**What to work on**.
1. In the economics commentary, reproduce the passage between "Dow passes an" and "hailed as good.", inclusive.
2. According to the economics commentary, why could a 0.7 percent fall in Italian household spending be viewed as good news for Italy? Answer in one to three sentences.

**Source excerpt**.
--------

The EU has this idea to limit bankers’ bonuses to no more than 100 per cent of salary. But will it lead to higher salaries, and thus overheads?

Boris Johnson was not so keen on the idea. But don’t you just love the way the ‘Sunday Times’ reported Johnson’s words: “Boris Johnson, London Mayor… said: ‘This is possibly the most deluded measure to come from Europe since Diocletian tried to fix the price of groceries across the Roman Empire.’”

So the paper felt the need to explain who Boris Johnson is, but not Diocletian. It recalls memories of of those instructions you get sometimes –  you know, they go into minute detail about how to open the box, and then skate over the bit that is hard to understand.

Maybe it would have been more appropriate to say Boris Johnson, who studied classics at Oxford, said: “This is … the most deluded measure…from Europe….since Diocletian (a former Roman Emperor who tried but failed to tackle inflation via price controls) tried to fix the price of groceries across the Roman Empire.”

Abe’s three arrows

Japan’s prime minister Shinzo Abe has this plan involving three arrows.

Thwack, arrow one: fiscal stimulus. Thwack, arrow two: labour market reforms.

Thwack arrow three: massive monetary stimulus. And to help him Japan’s PM has enlisted Haruhiko Kuroda to head the country’s central bank.

Do you remember when Mario Draghi said: “We will do whatever it takes?”  When the president of the European Central Bank said those words, the markets loved it. In fact Mr Draghi said: “Within our mandate, the ECB is ready to do whatever it takes to preserve the euro. And believe me, it will be enough.”

Mr Kuroda said at his confirmation hearing: “[We] must clearly send out the message… that it will do whatever it can to beat deflation.”

It has paid off, sort of. GDP has picked up, the Nikkei 225 has a very good run – up from 10,395 at the beginning of the year to 15,870 at the time of writing (24 December 2013).

But watch out for the arrow that may backfire, or is that a boomerang? 2014 will see Japan’s consumption tax shoot up. It may go some way to solving the Japanese government’s debt crisis, or it may send the economy back into recession.

Dow passes an all-time high

In March the Dow hit a new all-time high. It began the year at 13104, and at the time of writing stands at 16,221. But how much of this is down to QE?

In fairness, the US economy is growing at a pretty brisk pace (4.1 per cent annualised in Q3). At least some of the rises in the Dow seemed to be supported by fundamentals.

Italy enjoys good news, or is that good(ish) and only relatively?

News from March: The Italian economy contracted by 0.9 per cent in Q4 last year, but that is being hailed as good.

Household spending fell 0.7 per cent, which may not sound very good to you, but for Italy, that was in fact the smallest fall since the middle of 2011. Exports were up by 0.3 per cent.

--------

**Dataset extract**.
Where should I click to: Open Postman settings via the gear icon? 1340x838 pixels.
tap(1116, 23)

--------

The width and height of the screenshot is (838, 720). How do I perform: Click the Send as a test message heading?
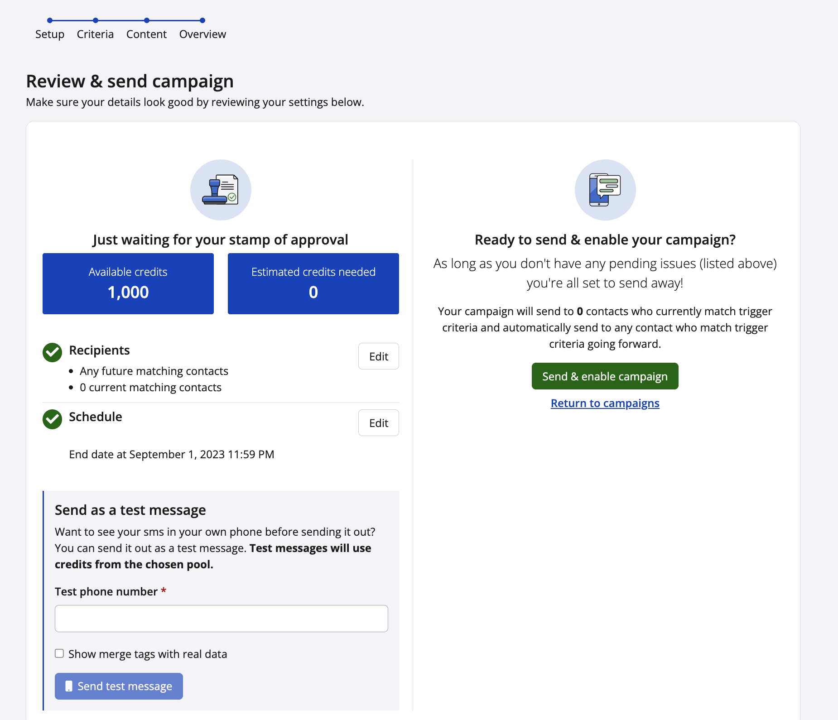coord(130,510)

--------

**Answers to the tasks**.
1.
Dow passes an all-time high

In March the Dow hit a new all-time high. It began the year at 13104, and at the time of writing stands at 16,221. But how much of this is down to QE?

In fairness, the US economy is growing at a pretty brisk pace (4.1 per cent annualised in Q3). At least some of the rises in the Dow seemed to be supported by fundamentals.

Italy enjoys good news, or is that good(ish) and only relatively?

News from March: The Italian economy contracted by 0.9 per cent in Q4 last year, but that is being hailed as good.

2. It was the smallest fall in Italian household spending since the middle of 2011.